Pour un certain nombre de ménages, cette mesure se traduira par une perte financière pouvant atteindre jusqu’à 900 euros annuels. Le décalage de la majoration des allocations destinées aux familles nombreuses, passant de 14 à 18 ans, entrera en vigueur dimanche, selon un décret publié samedi au Journal officiel.
Jusqu’à présent, les foyers avec deux enfants bénéficiaient d’une majoration lorsque le plus jeune soufflait sa 14e bougie. Pour les familles de trois enfants ou plus, cette augmentation se déclenchait à chaque fois qu’un enfant franchissait cet âge, et ce jusqu’à ses 20 ans. Désormais, la majoration ne sera accordée qu’à partir des 18 ans de l’adolescent, et ce, jusqu’à ses 20 ans. Les foyers dont l’enfant avait eu 14 ans avant le 1er mars continueront toutefois à percevoir l’ancien dispositif.
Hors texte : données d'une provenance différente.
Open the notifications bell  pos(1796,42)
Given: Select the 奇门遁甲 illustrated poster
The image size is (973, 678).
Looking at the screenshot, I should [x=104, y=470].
Des économies destinées à financer le congé de naissance
Le montant de cette majoration dépend des revenus du foyer, oscillant entre 18,88 euros et 75,53 euros par mois. Sur une période de quatre ans, le manque à gagner pour certaines familles les plus modestes s’élèvera à 3 600 euros par enfant. Selon le gouvernement, ce report, évoqué lors des discussions autour du projet de loi de financement de la Sécurité sociale 2026, permettra de réaliser 210 millions d’euros d’économies dès cette année, puis environ 1,2 milliard d’euros annuels d’ici quatre ans.
Ces économies doivent permettre de financer le congé de naissance qui prendra effet au 1er juillet et qui s’ajoutera aux congés maternité et paternité. D’une durée de deux mois pour chaque parent, il sera rémunéré à 70 % du salaire net durant le premier mois et à 60 % durant le second. Le coût est estimé à environ 600 millions d’euros par année.